▸ Written instruction
Please rewrite the lines of the listing, starting at the line that contains "Task: Repost Andrew Elder's post" and ending at the end of the listing, as a Markdown table with columns "Row" and "Line", skipping blank lines and leaving out the pictures.

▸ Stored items
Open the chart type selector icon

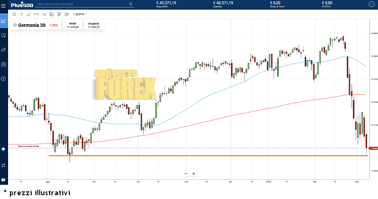coord(44,14)
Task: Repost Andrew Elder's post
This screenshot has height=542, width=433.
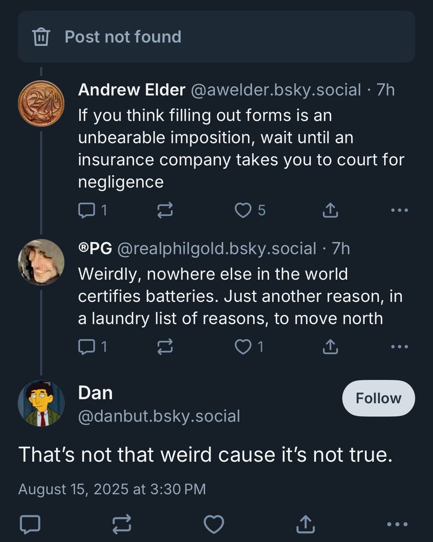Action: 165,210
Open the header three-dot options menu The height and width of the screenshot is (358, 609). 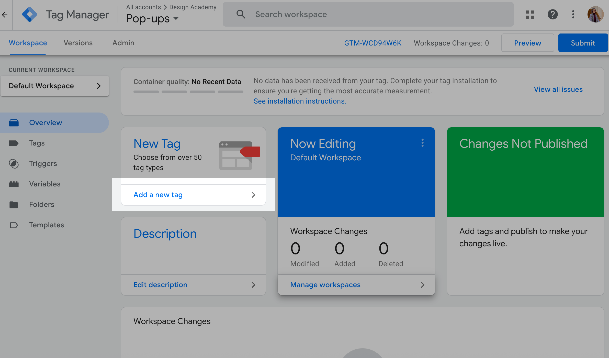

▸ Exercise answer
| Row | Line |
|---|---|
| 1 | Task: Repost Andrew Elder's post |
| 2 | This screenshot has height=542, width=433. |
| 3 | Action: 165,210 |
| 4 | Open the header three-dot options menu The height and width of the screenshot is (358, 609).  |